PILARSULTRA.COM — Kejaksaan Agung meluruskan duduk perkara isu Pertamax oplosan yang belakangan menyita atensi masyarakat, di tengah perkembangan kasus dugaan korupsi tata kelola minyak mentah dan produk kilang di lingkungan subholding PT Pertamina (Persero).
Kepala Pusat Penerangan Hukum Kejaksaan Agung Harli Siregar mengklarifikasi dugaan Pertamax RON 92 yang tidak sesuai spesifikasi tersebut merupakan fakta hukum yang ditemukan tim penyidik Kejagung hanya pada periode 2018—2023, bukan sampai dengan saat ini atau 2025.
“Terkait dengan ada isu oplosan, blending [bahan bakar minyak/BBM Pertamina], dan lain sebagainya; jadi penegasan yang pertama, saya sampaikan bahwa penyidikan ini kan dilakukan dalam tempo 2018—2023. Artinya ini sudah 2 tahun yang lalu,” ujarnya kepada awak media, Rabu (26/2/2025) pagi sebagaimana dilansir Bloombergtechnoz.
Harli menggarisbawahi temuan Kejagung terkait dengan ketidaksesuaian research octane number terhadap BBM Pertamina merupakan fakta hukum yang dikumpulkan oleh tim penyidik pada rentang 2018—2023.
“Benar bahwa ada fakta hukum yang diperoleh penyidik bahwa PT Pertamina Patra Niaga melakukan pembayaran dengan nilai RON 92, padahal di dalam kontrak, itu di bawah RON 92. Katakanlah RON 88. Artinya, barang yang datang tidak sesuai dengan price list yang dibayar.”
“Nah, bagaimana kelanjutan terhadap, katakanlah, produk kilang yang sudah diimpor ini. Kan ini akan ditempatkan di tempat tertentu, di depo misalnya, storage,” ujar Harli.

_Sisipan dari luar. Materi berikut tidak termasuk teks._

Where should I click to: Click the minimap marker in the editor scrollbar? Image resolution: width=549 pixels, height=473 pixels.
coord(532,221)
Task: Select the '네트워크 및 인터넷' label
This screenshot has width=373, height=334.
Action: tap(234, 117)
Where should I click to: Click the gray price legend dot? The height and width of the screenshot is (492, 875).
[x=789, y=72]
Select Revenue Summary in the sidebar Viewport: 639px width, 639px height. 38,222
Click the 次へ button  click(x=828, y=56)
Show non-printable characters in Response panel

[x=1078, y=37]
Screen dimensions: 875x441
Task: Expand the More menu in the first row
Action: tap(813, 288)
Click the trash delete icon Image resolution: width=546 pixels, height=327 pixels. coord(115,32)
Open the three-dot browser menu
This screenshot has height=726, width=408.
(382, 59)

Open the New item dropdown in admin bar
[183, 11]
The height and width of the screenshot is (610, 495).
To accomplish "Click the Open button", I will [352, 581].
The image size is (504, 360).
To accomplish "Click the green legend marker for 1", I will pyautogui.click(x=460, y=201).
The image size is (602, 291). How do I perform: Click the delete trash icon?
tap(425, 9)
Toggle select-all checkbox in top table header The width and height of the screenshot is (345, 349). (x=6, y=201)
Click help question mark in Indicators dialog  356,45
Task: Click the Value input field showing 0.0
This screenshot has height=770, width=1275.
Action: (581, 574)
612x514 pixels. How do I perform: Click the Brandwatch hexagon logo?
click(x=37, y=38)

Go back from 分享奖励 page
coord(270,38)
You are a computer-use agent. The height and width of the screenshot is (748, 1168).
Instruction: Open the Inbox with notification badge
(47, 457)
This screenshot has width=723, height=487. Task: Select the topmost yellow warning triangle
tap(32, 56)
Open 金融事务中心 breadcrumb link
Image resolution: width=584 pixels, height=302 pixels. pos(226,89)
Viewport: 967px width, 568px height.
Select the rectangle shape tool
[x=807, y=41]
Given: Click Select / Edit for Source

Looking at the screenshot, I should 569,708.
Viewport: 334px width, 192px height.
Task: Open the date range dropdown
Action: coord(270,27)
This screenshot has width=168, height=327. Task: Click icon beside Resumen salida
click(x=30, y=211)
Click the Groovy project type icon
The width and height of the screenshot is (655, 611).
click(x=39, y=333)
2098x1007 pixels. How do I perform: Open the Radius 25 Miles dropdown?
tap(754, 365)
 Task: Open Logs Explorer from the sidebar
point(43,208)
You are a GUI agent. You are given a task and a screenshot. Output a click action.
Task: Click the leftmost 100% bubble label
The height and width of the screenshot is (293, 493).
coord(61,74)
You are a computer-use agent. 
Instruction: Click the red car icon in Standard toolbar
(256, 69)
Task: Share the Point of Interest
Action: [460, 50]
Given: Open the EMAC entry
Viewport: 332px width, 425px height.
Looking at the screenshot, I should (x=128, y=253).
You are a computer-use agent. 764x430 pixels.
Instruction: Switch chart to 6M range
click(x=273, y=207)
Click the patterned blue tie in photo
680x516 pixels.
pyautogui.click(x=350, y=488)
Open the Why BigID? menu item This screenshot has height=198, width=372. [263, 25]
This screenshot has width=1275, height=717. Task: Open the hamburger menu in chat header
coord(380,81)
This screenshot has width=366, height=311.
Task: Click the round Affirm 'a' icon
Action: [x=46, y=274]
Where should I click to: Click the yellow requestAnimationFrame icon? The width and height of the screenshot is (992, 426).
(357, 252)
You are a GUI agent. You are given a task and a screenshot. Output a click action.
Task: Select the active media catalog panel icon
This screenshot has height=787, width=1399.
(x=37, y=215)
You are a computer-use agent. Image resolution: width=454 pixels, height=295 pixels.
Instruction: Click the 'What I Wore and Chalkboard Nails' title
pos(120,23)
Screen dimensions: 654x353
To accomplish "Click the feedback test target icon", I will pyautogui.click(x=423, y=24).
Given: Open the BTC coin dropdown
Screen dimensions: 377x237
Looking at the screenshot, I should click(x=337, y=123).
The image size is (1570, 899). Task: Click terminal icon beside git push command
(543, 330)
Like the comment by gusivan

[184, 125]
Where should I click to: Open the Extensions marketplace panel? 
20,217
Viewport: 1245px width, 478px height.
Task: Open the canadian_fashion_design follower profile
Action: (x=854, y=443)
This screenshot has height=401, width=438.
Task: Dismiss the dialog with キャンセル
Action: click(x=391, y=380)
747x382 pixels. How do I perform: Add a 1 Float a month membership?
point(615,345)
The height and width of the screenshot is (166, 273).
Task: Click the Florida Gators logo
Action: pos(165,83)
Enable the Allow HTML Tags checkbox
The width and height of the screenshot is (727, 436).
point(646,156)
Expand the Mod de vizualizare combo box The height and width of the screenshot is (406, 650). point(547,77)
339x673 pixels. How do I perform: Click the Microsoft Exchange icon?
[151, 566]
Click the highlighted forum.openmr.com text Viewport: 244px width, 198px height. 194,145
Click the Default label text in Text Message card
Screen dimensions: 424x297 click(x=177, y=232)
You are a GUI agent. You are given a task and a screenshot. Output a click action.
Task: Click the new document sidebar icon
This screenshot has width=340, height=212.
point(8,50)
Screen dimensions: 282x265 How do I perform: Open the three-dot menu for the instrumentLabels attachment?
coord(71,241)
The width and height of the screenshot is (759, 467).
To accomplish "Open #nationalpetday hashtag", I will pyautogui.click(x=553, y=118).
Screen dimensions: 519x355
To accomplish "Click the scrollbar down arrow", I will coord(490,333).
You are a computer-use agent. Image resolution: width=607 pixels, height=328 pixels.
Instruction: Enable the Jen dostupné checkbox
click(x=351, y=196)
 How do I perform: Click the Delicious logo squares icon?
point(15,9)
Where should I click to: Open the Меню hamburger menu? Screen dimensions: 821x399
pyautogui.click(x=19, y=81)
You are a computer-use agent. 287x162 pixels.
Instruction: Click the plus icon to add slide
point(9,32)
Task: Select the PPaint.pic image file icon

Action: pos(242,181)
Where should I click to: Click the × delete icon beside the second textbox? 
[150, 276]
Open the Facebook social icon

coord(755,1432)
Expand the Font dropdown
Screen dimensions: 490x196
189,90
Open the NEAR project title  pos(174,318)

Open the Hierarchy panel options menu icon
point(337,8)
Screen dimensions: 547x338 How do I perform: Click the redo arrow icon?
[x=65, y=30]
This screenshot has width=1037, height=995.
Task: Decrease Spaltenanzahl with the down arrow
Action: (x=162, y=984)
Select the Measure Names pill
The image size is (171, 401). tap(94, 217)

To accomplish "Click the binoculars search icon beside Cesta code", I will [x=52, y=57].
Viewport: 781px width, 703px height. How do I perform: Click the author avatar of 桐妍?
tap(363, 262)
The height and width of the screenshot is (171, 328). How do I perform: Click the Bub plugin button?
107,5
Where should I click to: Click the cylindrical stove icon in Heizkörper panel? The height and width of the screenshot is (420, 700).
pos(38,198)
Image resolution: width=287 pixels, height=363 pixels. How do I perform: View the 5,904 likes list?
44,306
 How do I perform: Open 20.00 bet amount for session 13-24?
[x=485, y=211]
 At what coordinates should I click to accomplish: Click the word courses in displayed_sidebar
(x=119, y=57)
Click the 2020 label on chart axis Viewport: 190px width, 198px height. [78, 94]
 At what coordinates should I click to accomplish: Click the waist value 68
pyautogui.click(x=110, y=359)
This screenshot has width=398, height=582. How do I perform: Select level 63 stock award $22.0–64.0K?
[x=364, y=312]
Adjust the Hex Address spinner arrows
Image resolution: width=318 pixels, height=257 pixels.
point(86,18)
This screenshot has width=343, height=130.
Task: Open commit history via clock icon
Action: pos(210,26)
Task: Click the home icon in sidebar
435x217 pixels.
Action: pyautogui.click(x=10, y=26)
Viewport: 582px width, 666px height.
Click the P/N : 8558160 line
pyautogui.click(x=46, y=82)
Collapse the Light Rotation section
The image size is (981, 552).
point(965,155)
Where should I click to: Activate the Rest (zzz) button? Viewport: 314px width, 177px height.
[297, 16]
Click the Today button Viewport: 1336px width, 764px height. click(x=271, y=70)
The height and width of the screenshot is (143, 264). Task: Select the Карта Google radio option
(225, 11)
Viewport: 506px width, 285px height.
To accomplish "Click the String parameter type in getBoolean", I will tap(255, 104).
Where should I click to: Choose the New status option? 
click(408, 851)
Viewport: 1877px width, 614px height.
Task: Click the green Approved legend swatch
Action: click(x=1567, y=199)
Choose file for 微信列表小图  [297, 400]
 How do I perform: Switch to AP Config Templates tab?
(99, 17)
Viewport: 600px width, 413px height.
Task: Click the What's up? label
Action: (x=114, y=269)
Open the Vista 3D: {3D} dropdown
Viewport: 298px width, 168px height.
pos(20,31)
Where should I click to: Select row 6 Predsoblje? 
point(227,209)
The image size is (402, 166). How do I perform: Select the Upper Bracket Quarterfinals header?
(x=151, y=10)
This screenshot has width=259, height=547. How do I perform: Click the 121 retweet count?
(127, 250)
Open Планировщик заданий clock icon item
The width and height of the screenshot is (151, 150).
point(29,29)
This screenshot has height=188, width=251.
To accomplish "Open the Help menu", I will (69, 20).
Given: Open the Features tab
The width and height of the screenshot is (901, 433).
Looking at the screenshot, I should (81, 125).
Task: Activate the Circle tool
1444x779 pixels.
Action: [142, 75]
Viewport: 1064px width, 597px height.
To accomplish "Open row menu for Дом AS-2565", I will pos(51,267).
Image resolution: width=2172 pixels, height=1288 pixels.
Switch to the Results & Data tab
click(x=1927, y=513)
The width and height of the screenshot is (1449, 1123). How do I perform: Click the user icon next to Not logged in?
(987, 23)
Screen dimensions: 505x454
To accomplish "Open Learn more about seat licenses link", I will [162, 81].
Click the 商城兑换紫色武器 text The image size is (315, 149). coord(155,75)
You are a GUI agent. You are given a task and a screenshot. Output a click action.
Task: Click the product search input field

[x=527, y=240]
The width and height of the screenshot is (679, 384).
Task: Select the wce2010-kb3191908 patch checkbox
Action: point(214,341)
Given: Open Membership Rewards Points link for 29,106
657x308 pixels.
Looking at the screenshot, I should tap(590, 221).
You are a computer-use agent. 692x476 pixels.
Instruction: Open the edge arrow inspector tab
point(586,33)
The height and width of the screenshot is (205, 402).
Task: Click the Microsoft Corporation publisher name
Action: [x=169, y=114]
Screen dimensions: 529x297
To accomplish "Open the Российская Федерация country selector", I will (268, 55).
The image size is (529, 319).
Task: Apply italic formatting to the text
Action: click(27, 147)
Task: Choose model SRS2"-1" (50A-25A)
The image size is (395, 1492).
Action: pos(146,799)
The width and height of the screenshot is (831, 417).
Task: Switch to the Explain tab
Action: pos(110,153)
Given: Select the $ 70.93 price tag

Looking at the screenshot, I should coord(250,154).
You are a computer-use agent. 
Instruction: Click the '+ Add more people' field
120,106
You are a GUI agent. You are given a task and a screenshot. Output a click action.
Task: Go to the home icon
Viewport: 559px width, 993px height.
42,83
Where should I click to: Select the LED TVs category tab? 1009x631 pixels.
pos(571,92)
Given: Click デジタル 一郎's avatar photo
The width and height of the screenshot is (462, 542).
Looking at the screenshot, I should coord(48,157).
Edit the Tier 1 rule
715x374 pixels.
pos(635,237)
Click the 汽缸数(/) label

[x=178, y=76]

Dia pun menekankan bahwa tim penyidik saat ini terus melakukan pendalaman dan akan berkoordinasi juga dengan tim ahli atau pakar terkait dengan tindak lanjut temuan ketidaksesuaian RON BBM Pertamax yang beredar pada rentang 2018—2023 tersebut.
“Akan tetapi, karena peristiwa ini kan sudah lewat, ini 2018—2023. Jadi yang kami sampaikan ke publik adalah fakta hukumnya itu. Jadi maksud kita, jangan seolah-olah bahwa peristiwa itu terjadi juga sekarang. Nah ini kan bisa membahayakan di satu sisi,” tegasnya.
Sudah Habis
Menurut Harli, temuan fakta hukum ihwal RON BBM Pertamina tersebut sudah selesai dua tahun lalu. Dengan kata lain, produk Pertamax yang bermasalah sudah habis terserap atau terkonsumsi oleh masyarakat pada periode tersebut.
Bukan berarti, ujarnya, Pertamax dengan RON tidak sesuai ketentuan yang dipersoalkan oleh Kejagung tersebut masih beredar hingga saat ini.
“Fakta hukumnya ini pada 2018—2023, dan ini sudah selesai. Minyak ini barang habis pakai. Jadi kalau dikatakan stok 2023 itu enggak ada lagi. Ya kan,” ujarnya.
Untuk saat ini, tim penyidik Kejagung tengah mengkaji apakah praktik penyalahgunaan RON BBM tersebut hanya terjadi sepanjang 2018 hingga 2023, atau hanya pada tahun-tahun tertentu dalam periode tersebut.
Tujuan dari Kejagung, lanjut Harli, adalah untuk melakukan penegakan hukum yang bermartabat dan menjaga ketertiban dalam masyarakat agar kasus serupa tidak terjadi lagi saat ini.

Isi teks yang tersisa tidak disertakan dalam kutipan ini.